The best part about the way it is set up; majority of the accessories can be stripped off to reduce weight when it's not needed. I fish everglades, biscayne, and mosquito lagoon areas so versatility was a major consideration for me. The coolers, Trolling motor, and batteries are easily removed in minutes. The cooler tie downs remove and leave a flush floor. The threaded insert for the eye bolts are under the floor. Pretty cool. 

There is a TM mount base plate on the front deck and another on the rear. I can move the TM to the front when fishing solo. But, I can also move it to the back when someone else is along to leave the front deck clear for fly fishing. It works pretty well, one guy on the back can sit on the platform, run the TM,and spin fish while the guy up front can fly fish w/o a TM in the way. That set up works great for fishing mangrove shore lines. 

The other great feature is that I got Tom and the guys to add an extra under gunnel rod holder to each side. The std set-up is 3 on each side. I have 4 on each side, so I can carry a total of 8 rods up to 10' long. 

Here are some pictures of the boat. Enjoy. If you got any questions feel free to contact me.








































































































































Wes


----------



## aaronshore (Aug 24, 2007)

Bas A$$!!!! I would have added flyline toe rails, but other than that I love it!!!!! All I do is flyfish and I hate clutter.


----------



## beavis (Dec 11, 2006)

A work of Art!





Still haen't seen any fish on it ;D ;D


----------



## Shinerkiller (Dec 12, 2006)

The boat is a Beauty. How are the new tabs?


----------



## Guest (Apr 6, 2008)

Flip your push pole end for end before you lose it. : : :


Kids these days. : :


----------



## St._Sophie_Girl (Dec 13, 2006)

0o0o0o... When you taking me fishing??


----------



## iMacattack (Dec 11, 2006)

Cool! Saw it Firday @ the shop. I was there with my buddy picking up his new 16' Wateman.


----------



## phishphood (Dec 15, 2006)

Well, if that's the best you got, I guess it will do.lol

Really nice ride and well thought out.

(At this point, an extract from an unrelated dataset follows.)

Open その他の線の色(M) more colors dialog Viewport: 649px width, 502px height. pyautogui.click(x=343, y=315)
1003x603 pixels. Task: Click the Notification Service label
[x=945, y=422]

You should be proud of that one.
Looks like it floats kinda skinny thoough.


----------



## rcmay (Dec 12, 2006)

I hope it was worth the wait! [smiley=1-thumbsup3.gif]

Hurry up and finish working, Im ready to fish out of it!


----------



## brew1891 (Dec 10, 2006)

This boat is very well thought out...it poles great and is suprisingly very stable...I didn't get to try out the casting platform but I can tell you the poling platform is very stable even in 15mph winds. And the stereo rocks out too. It's fun going down the ICW and having all the locals stare at you as you blast out Wes' jam band music.


----------



## fatalbert43 (Dec 13, 2006)

> The boat is a Beauty. How are the new tabs?

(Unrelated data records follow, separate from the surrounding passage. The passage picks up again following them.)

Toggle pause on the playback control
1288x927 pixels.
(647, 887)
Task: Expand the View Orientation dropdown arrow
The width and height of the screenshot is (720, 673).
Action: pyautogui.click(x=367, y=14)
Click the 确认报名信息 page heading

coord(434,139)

Tabs made a huge difference! I can get the bow way up in really rough stuff. Pull the bow way down and plow thru the chop. I am surprised at how well this boat handles rougher water.

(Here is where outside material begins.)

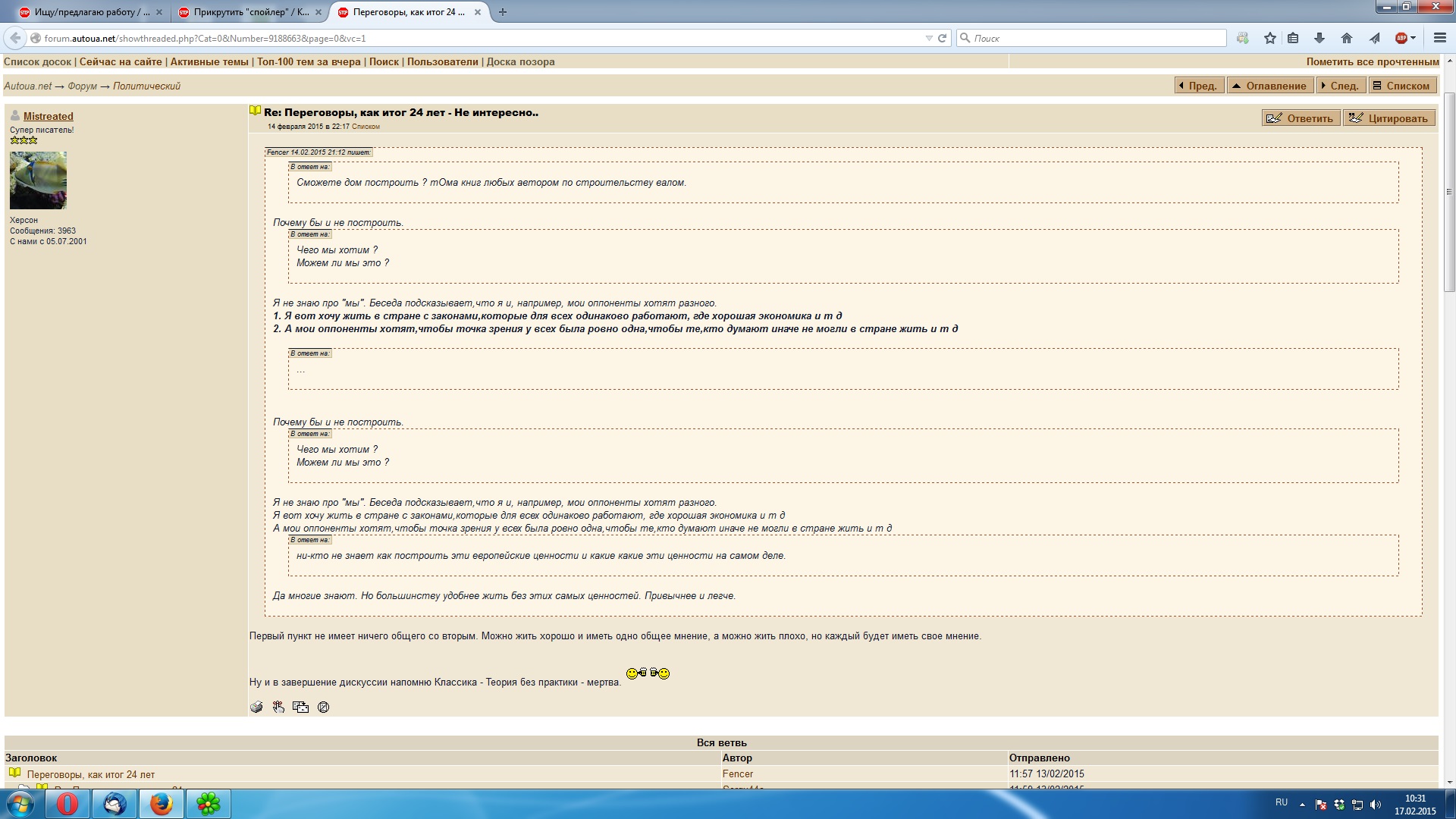Image resolution: width=1456 pixels, height=819 pixels.
Task: Go to home page via home icon
Action: pyautogui.click(x=1347, y=38)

> Flip your push pole end for end before you lose it. : : :
> 
> 
> Kids these days. : :


Quite old man ..........Also, I got double bungees on the pp holders one bungee on both the front and rear holders.



> 0o0o0o... When you taking me fishing??


The next time Gary leaves town. ;D ;D ;D



> I hope it was worth the wait! [smiley=1-thumbsup3.gif]
> 
> Hurry up and finish working, Im ready to fish out of it!


I only got another couple weeks of working on site. Then it's game on!



> It's fun going down the ICW and having all the locals stare at you as you blast out Wes' jam band music.


Gotta have the Jam Band Music! 

Also, thanks for the complements. This boat setup is a culmination of the past 3 boats I have had. I am sure I will forever be tweaking the setup.


----------



## JRH (Mar 18, 2007)

Boat came out awesome, Wes. I'll be seeing you in May for a ride.


----------



## backwaterbandits (Dec 15, 2006)

Boat looks great! Don't ya love it when a plan comes together?
Good luck with her  Dave


----------



## rcmay (Dec 12, 2006)

> I hope it was worth the wait! [smiley=1-thumbsup3.gif]
> 
> Hurry up and finish working, Im ready to fish out of it!


I only got another couple weeks of working on site. Then it's game on!



> It's fun going down the ICW and having all the locals stare at you as you blast out Wes' jam band music.


Gotta have the Jam Band Music! 

Also, thanks for the complements. This boat setup is a culmination of the past 3 boats I have had. I am sure I will forever be tweaking the setup. 

[/quote]


gimme a call soon, havent heard from you in a while. 

I got some new WSP live cd's we can listen to!


----------



## Garry (Dec 14, 2006)

> 0o0o0o... When you taking me fishing??


The next time Gary leaves town. ;D ;D ;D[/quote]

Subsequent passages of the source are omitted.